MyDoom nimmt kein Ende mehr


Artikel erschienen in Swiss IT Magazine 2004/03

     

Während die Anzahl der Neuinfektionen und der mit MyDoom verseuchten E-Mails langsam zurückgeht, kann von einer Entwarnung noch nicht gesprochen werden. So hat der Anti-Viren-Spezialist Kaspersky Labs herausgefunden, dass die Selbstzerstörungsroutine, die MyDoom eigentlich am 12. Februar (1. März für die B-Variante) deaktivieren sollte, fehlerhaft ist. Der Wurm wird somit weiterhin sein Unwesen treiben, bis auch der letzte Rechner gesäubert ist.
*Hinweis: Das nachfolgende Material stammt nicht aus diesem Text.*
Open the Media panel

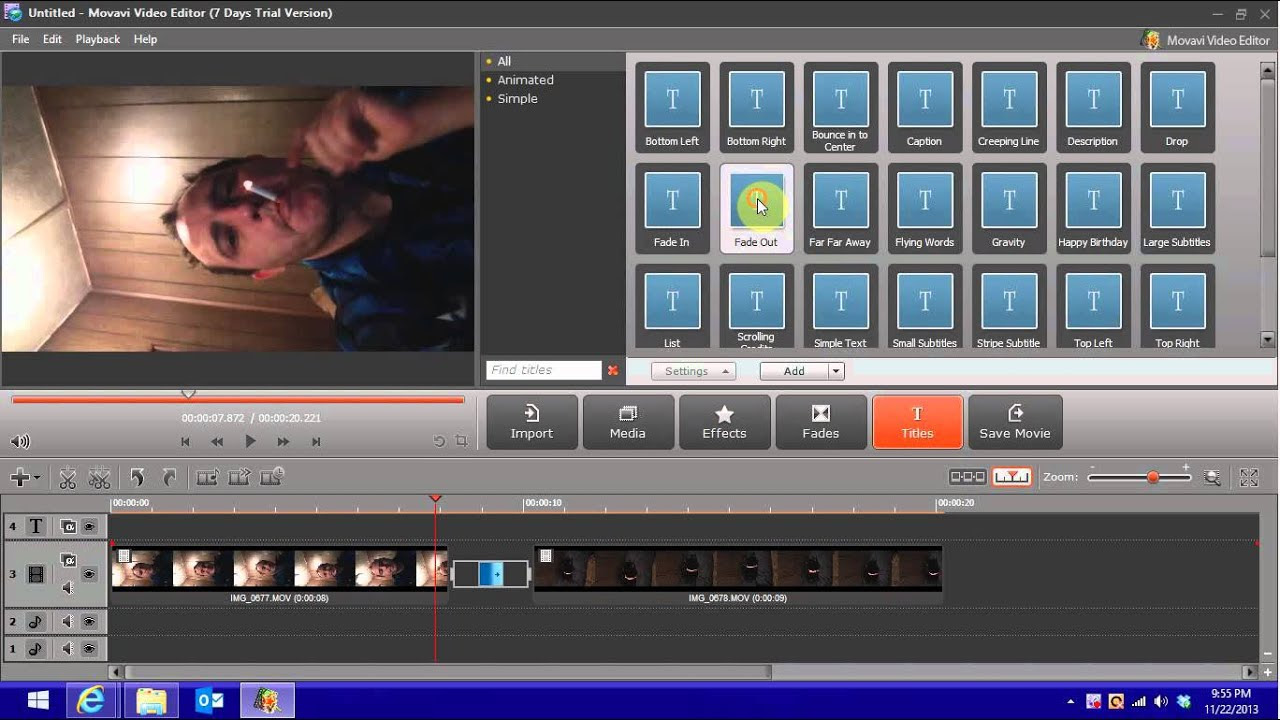tap(628, 421)
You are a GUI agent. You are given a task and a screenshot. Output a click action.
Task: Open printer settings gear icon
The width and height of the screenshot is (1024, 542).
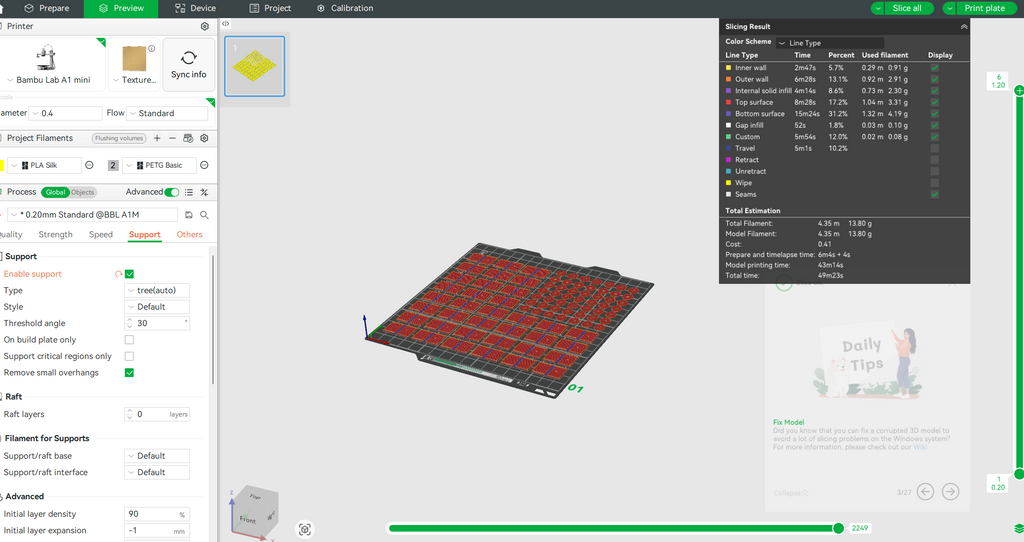coord(205,27)
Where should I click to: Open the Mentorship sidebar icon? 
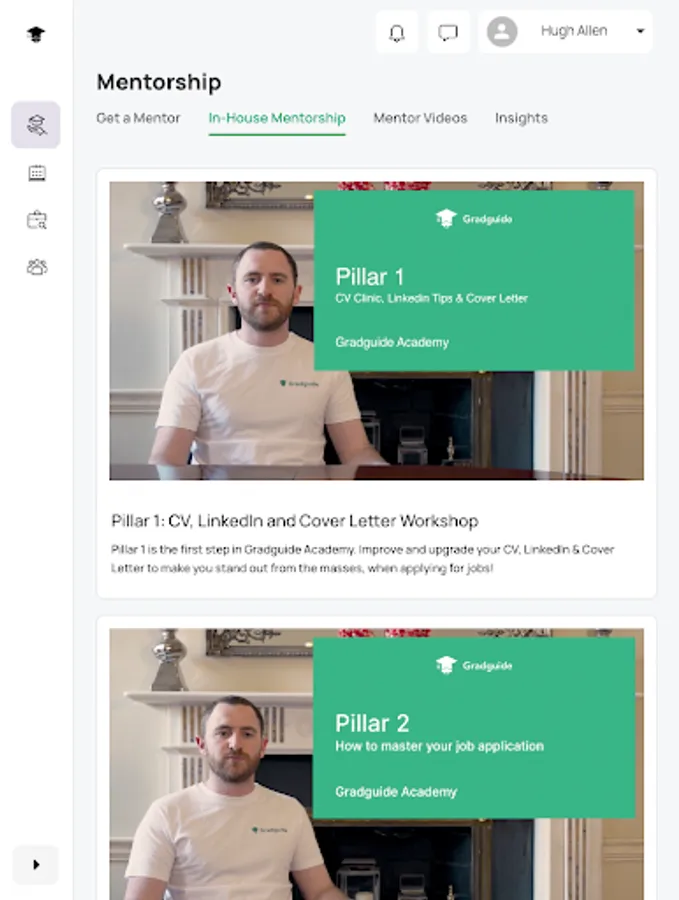[36, 125]
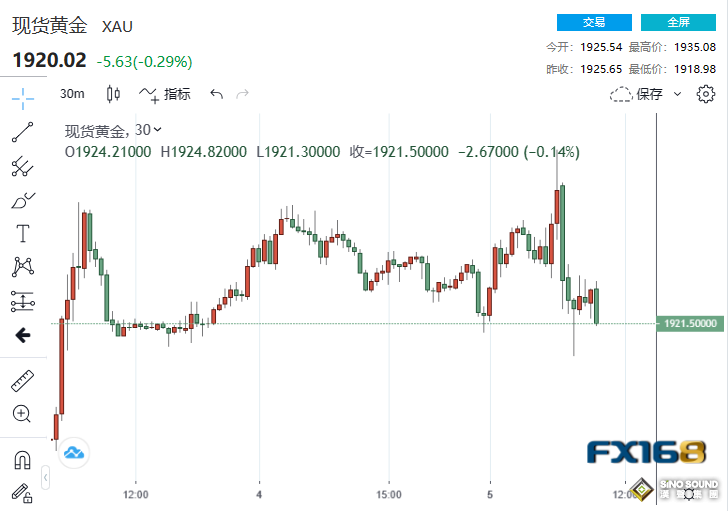The height and width of the screenshot is (511, 728).
Task: Open the chart pattern tool
Action: pos(22,267)
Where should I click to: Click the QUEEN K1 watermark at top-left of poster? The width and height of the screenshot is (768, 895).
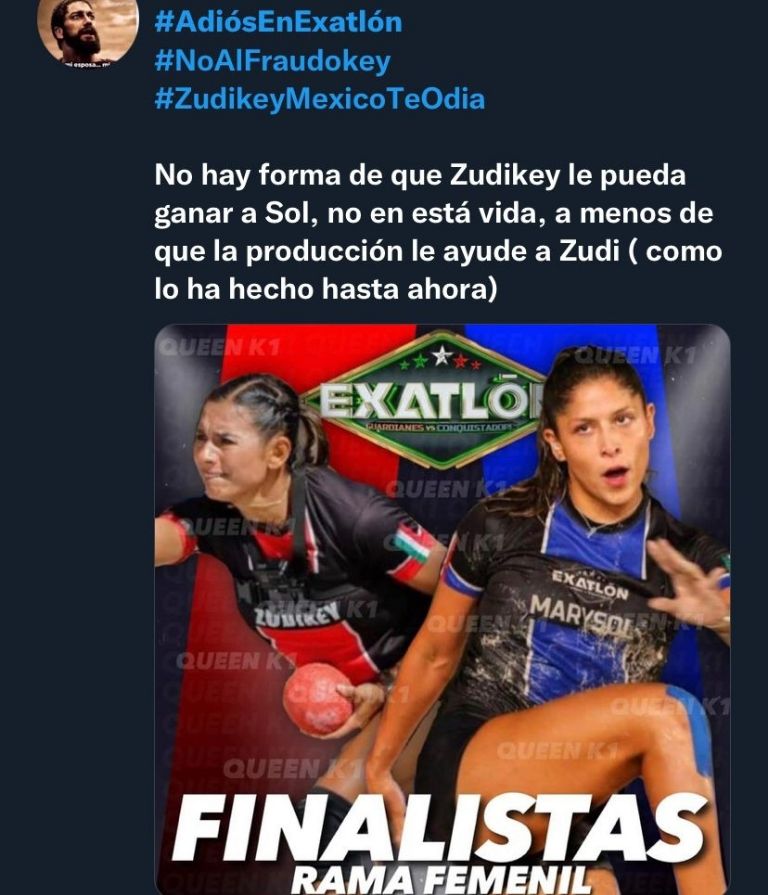(x=220, y=347)
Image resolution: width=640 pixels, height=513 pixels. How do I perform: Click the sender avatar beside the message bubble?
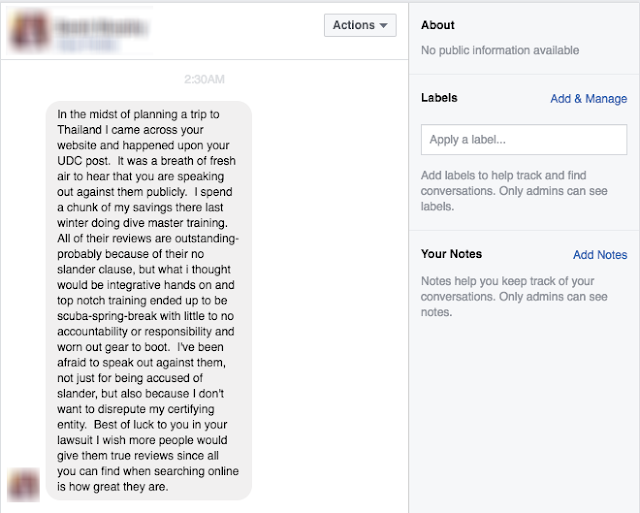coord(24,485)
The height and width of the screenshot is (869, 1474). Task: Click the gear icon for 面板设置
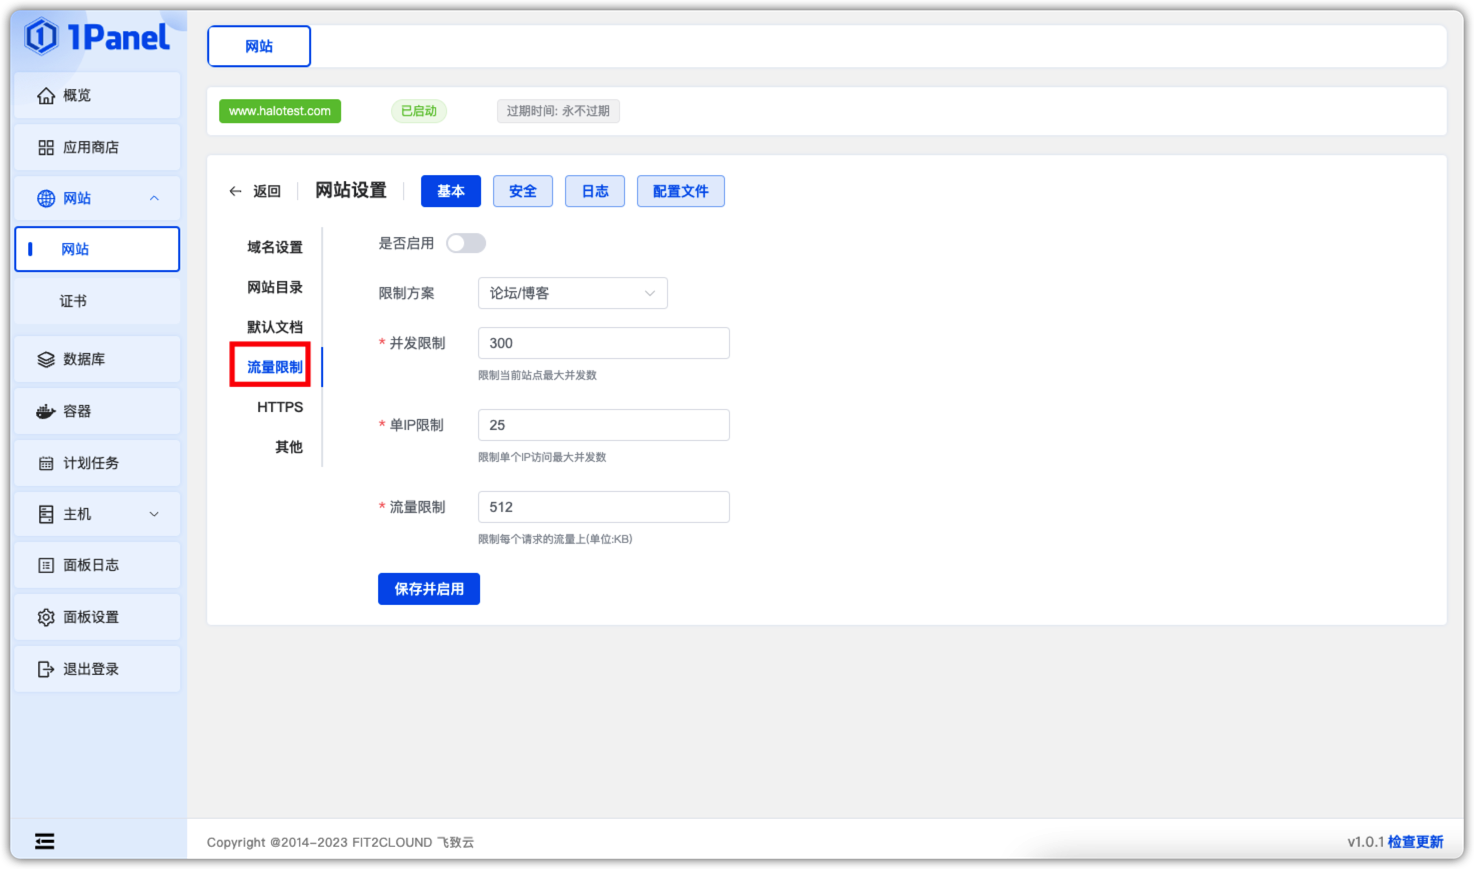point(46,618)
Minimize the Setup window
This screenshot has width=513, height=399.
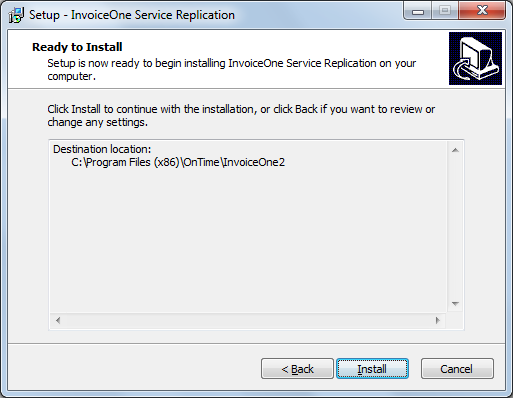click(x=418, y=11)
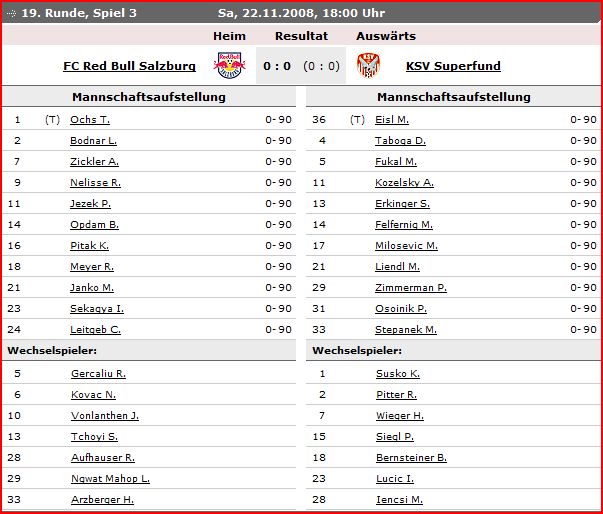Open Zimmerman P. player page
603x514 pixels.
[411, 288]
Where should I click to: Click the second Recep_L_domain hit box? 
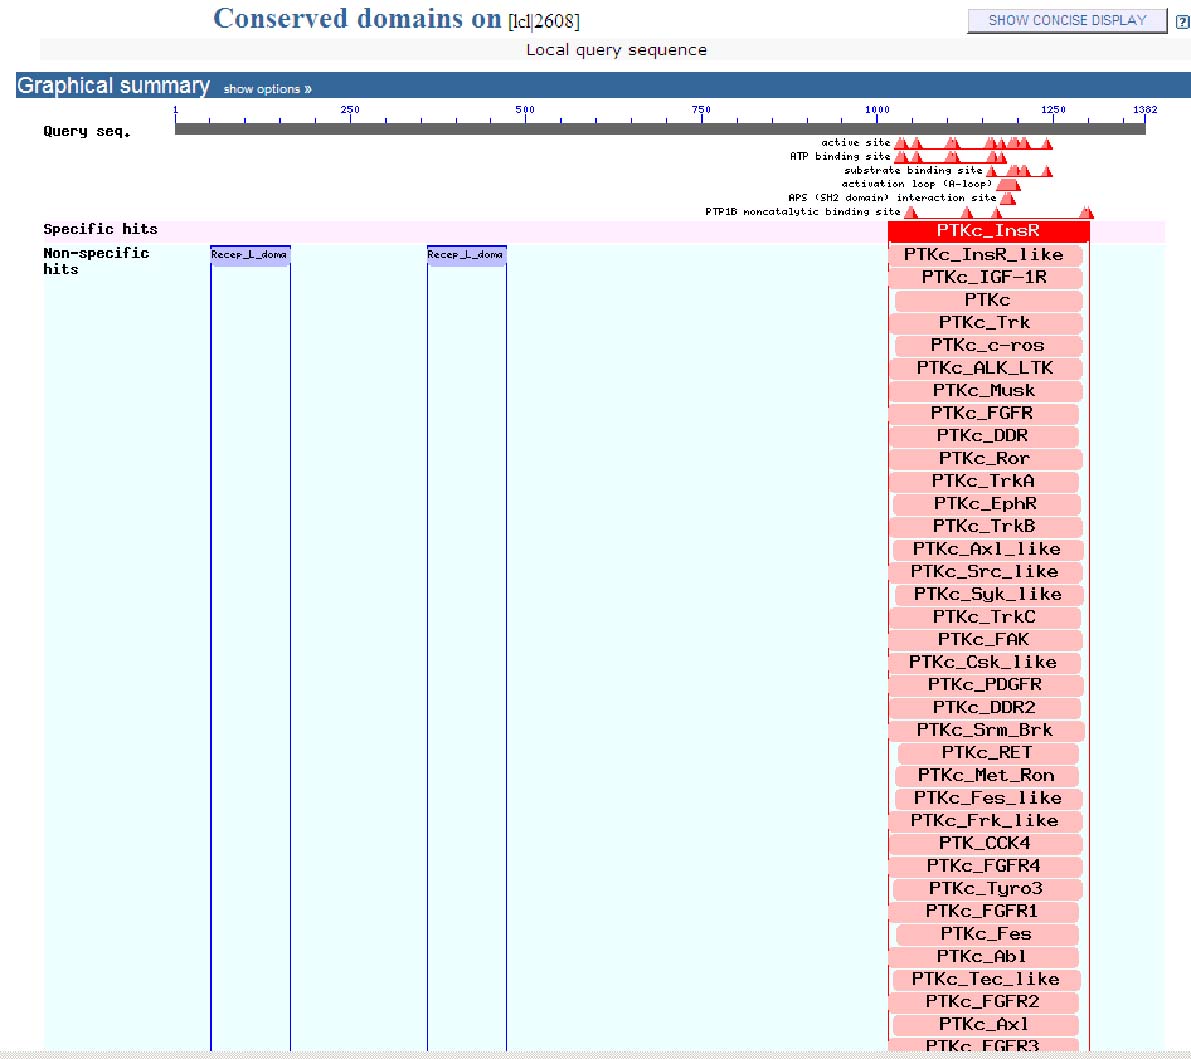click(466, 255)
Hinzu kommt, dass MyDoom auf den betroffenen Rechnern Hintertüren öffnet, die weitere Angriffe auf die Maschinen erlauben. Entsprechend wurde auch die Vermutung laut, dass Spammer hinter dem Wurm stecken, welche die Maschinen später zum Versenden von Werbemails umnutzen könnten. Dieser Verdacht hat sich bislang aber nicht erhärtet.



Während der von MyDoom.B vorgesehene DDoS-Angriff auf Microsoft wirkungslos blieb, scheint man sich bei der SCO-Group, dem Opfer der A-Variante, damit abgefunden zu haben, dass man die eigene Domain www.sco.com durch die DDoS-Attacke wohl für längere Zeit nicht mehr benutzen könne. Nachdem die Server unter der ersten Angriffswelle zusammengebrochen sind, hat man den DNS-Eintrag für die Domain www.sco.com entfernt und bereits für Ersatz gesorgt. Das momentan nicht sehr beliebte Unternehmen ist nun unter www.thescogroup.com präsent.




Dass es MyDoom gerade auf zwei Firmen abgesehen hat, die in der Open-Source-Szene kein besonders hohes Ansehen geniessen, hat entsprechende Spekulationen über die Urheber des Wurms aufkommen lassen. Doch gibt es auch einzelne Stimmen, die sagen, SCO selber sei der Urheber, da das Unternehmen nun Zeit bei den Prozessen rund um das Urheberrecht um Linux herausschinden kann. Die wahrscheinlichste Theorie ist aber, dass man weiterhin im Dunkeln tappt.